Disincentive to pool mining with Fawke signatures

just saying

L.M. Goodman
1 min readJun 20, 2014

(inspired by improvements from @RKHilbertSpace to my original Lamport scheme)

It’s not clear that preventing mining pool from forming at all is a good idea to begin with — see “Why mining variance matters” . That said, if such a goal needed to be achieved, here’s one way to do it relying only on SHA-256 operations.

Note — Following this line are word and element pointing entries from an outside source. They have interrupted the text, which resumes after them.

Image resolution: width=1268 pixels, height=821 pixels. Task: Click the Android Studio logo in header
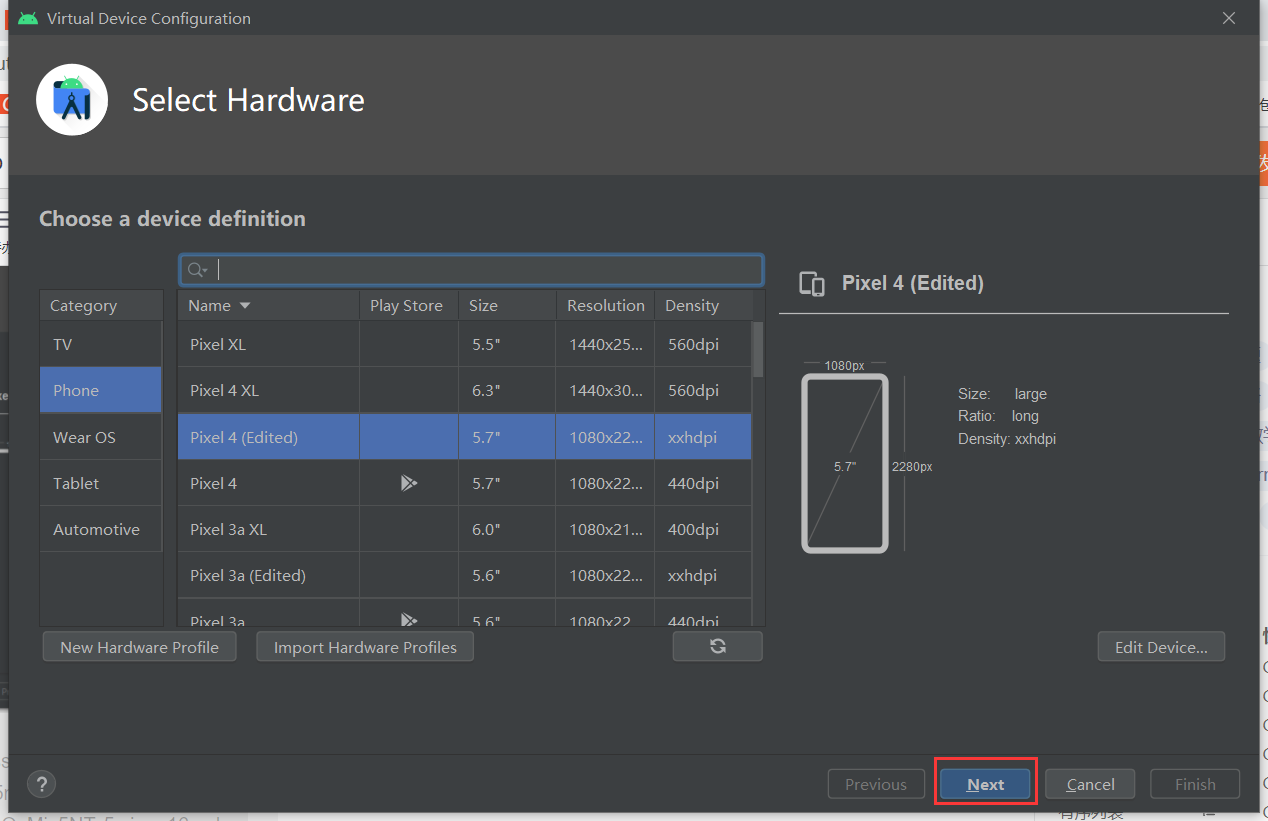(72, 100)
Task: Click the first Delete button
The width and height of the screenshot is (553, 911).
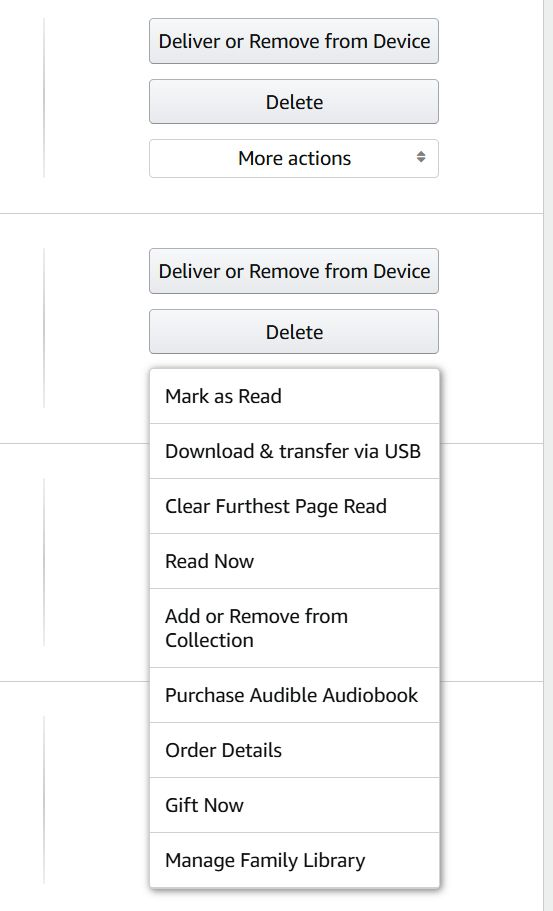Action: tap(294, 102)
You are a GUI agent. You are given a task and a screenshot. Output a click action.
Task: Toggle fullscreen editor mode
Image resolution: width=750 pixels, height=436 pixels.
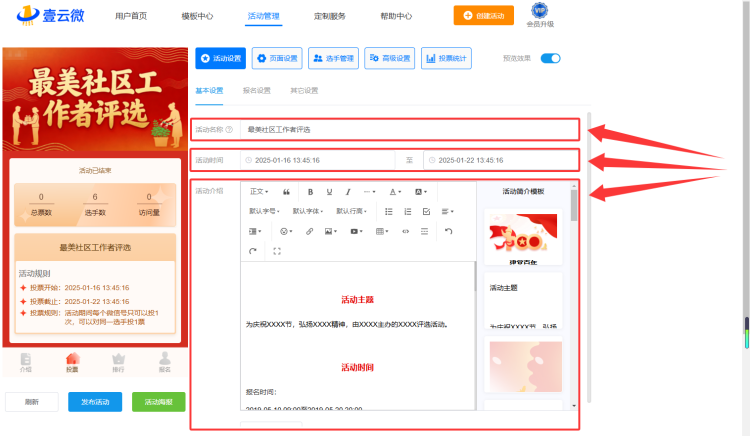click(277, 251)
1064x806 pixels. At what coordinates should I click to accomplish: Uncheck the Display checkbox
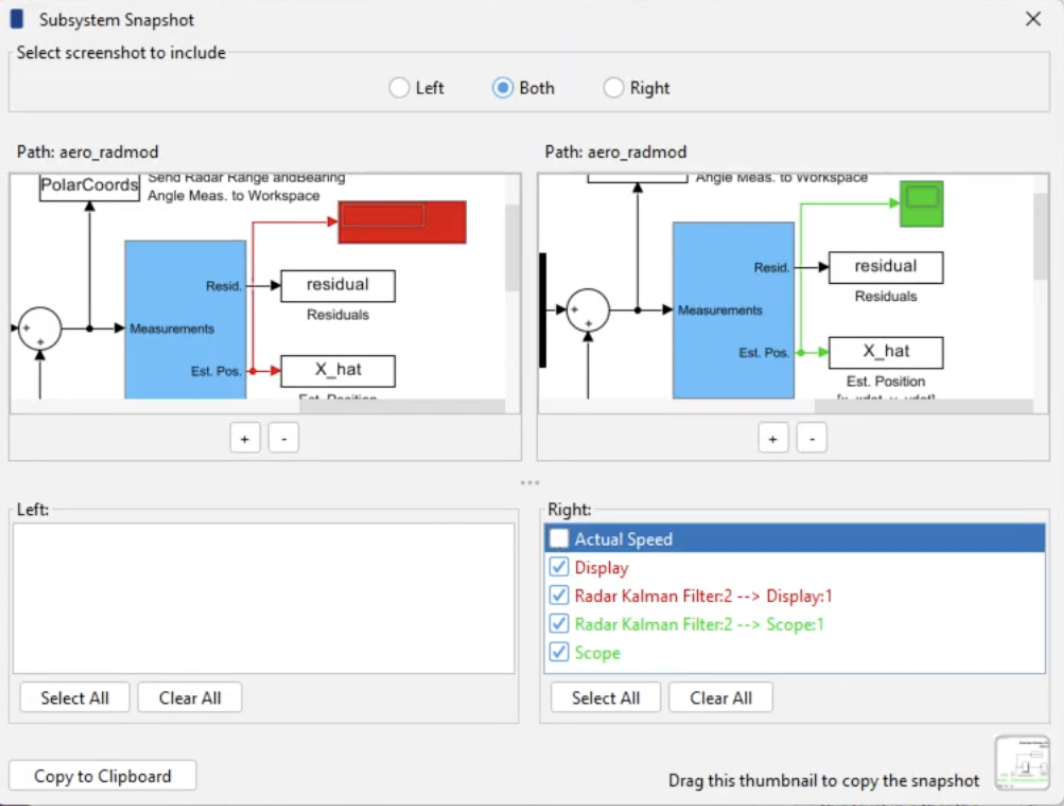click(x=558, y=566)
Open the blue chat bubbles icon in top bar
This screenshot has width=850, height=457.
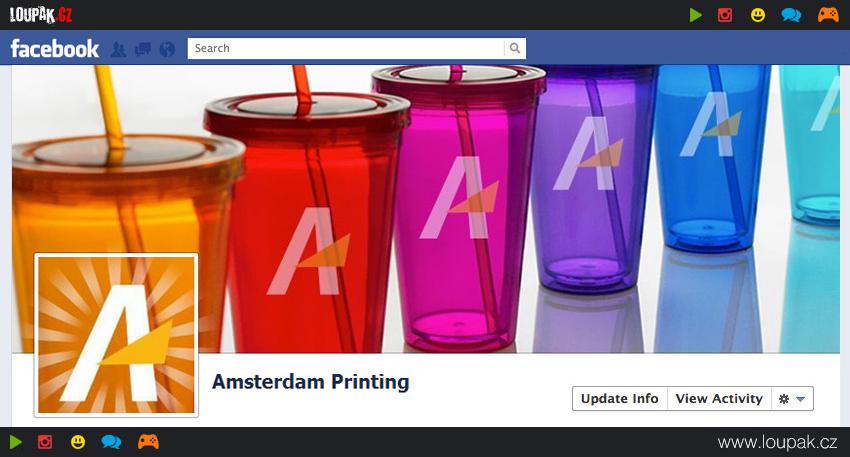pyautogui.click(x=791, y=15)
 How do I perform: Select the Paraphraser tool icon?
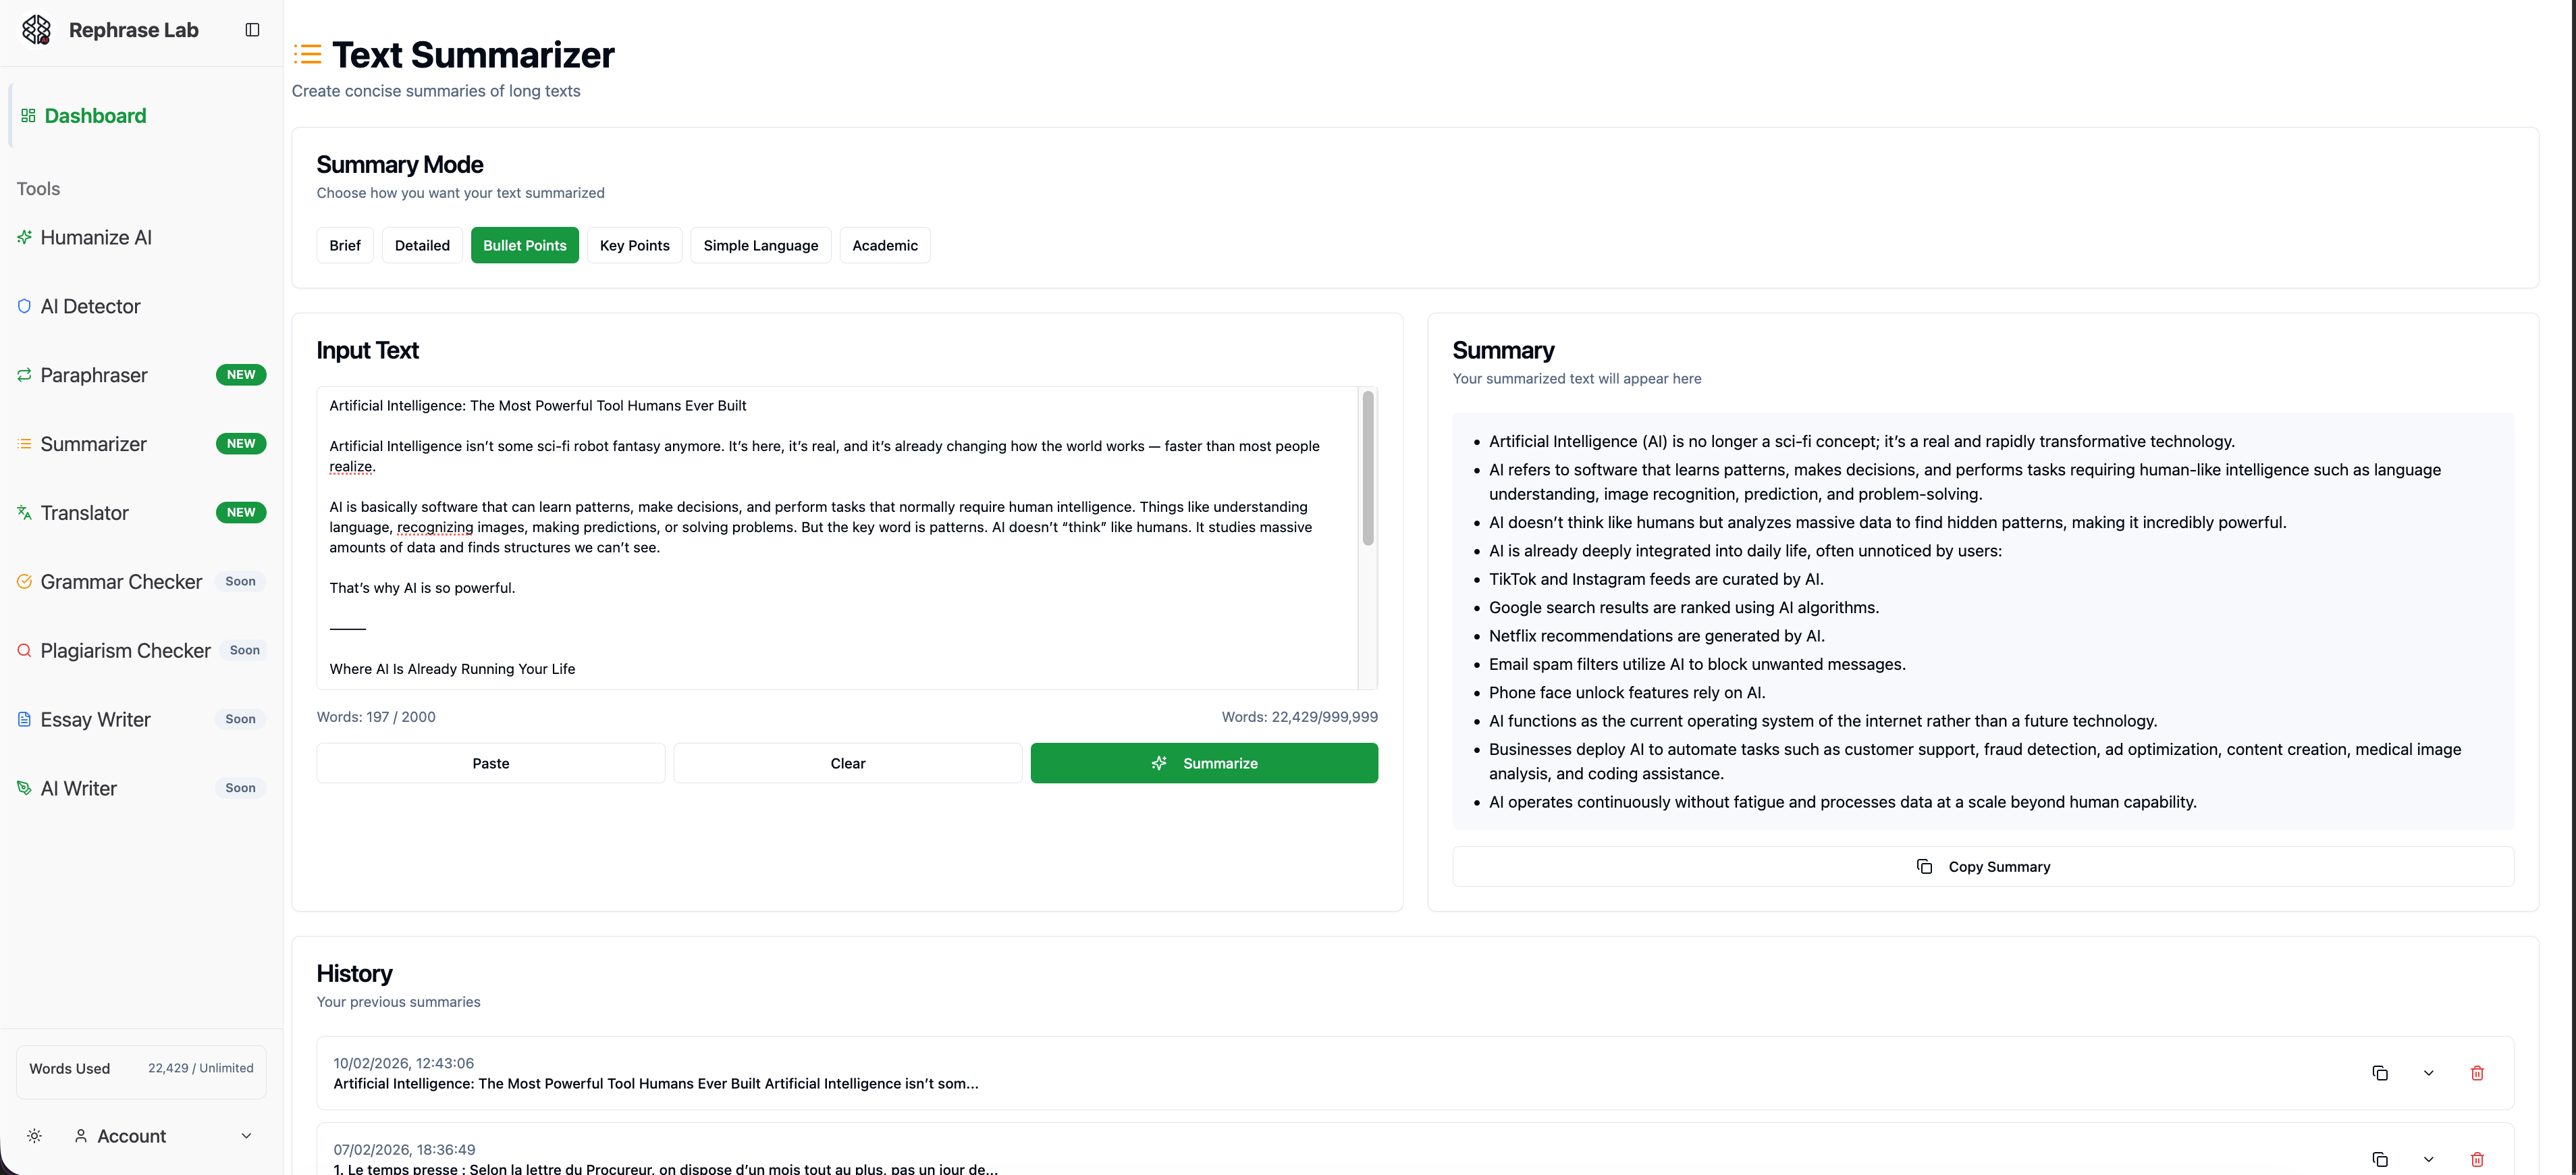tap(24, 375)
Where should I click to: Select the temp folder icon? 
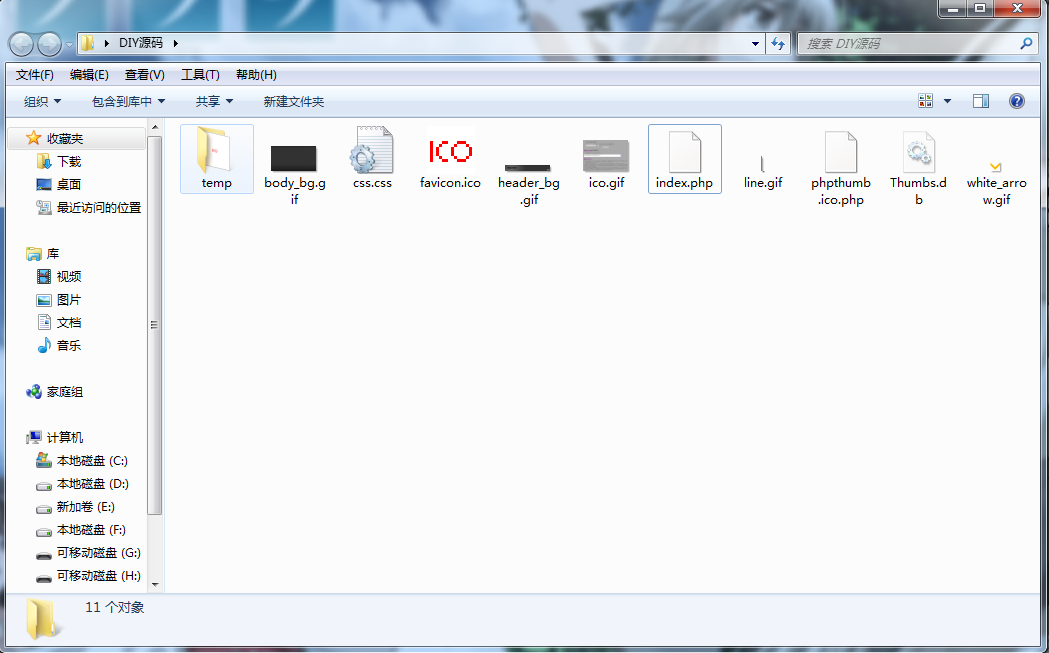click(216, 150)
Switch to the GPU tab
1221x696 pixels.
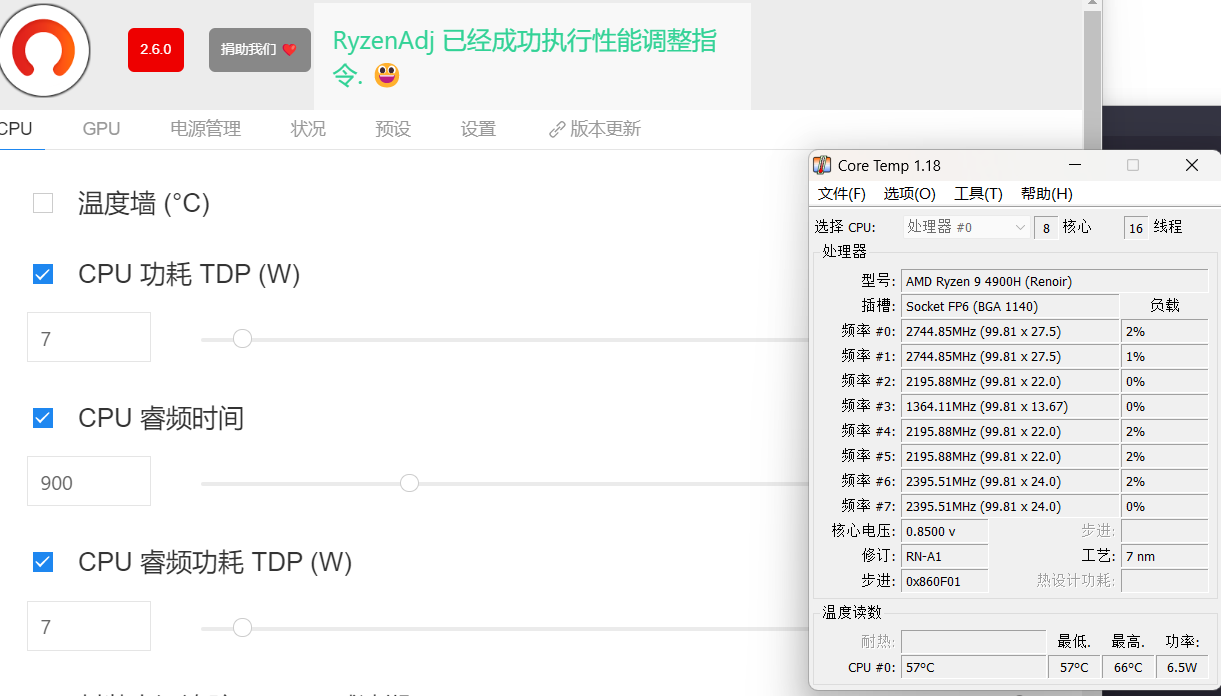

First the miner builds a block and hashes the block header, yielding B. He also picks a secret key S. Let H be the SHA-256 digest of a message.

The miner then looks for a number X for which H(H(S+B+X)+X+B) < difficulty. He cannot outsource this task to other miners without revealing S, nor can he just hold X constant, publish H(S+B+X) and outsource the finding of a block header that solves the equation. If a solution is found, the miner publishes the block (H(S+B+X),B,X)

After the block has been accepted, the miner follows a two step process. Fist, he submits a special transaction publishing H(S+B) and an bitcoin address A. Then, at a later time, he publishes S. This proves that he had knowledge of S and the mining reward is payed to address A. The two-stage reveal needs to happen over enough block so that a block chain reorganisation does not allow the coins to be stolen. However, this security requirement already exists for newly mined coins, which are also vulnerable to reorganisations.

This only adds a few bytes to every block and requires only a trivial change to the protocol.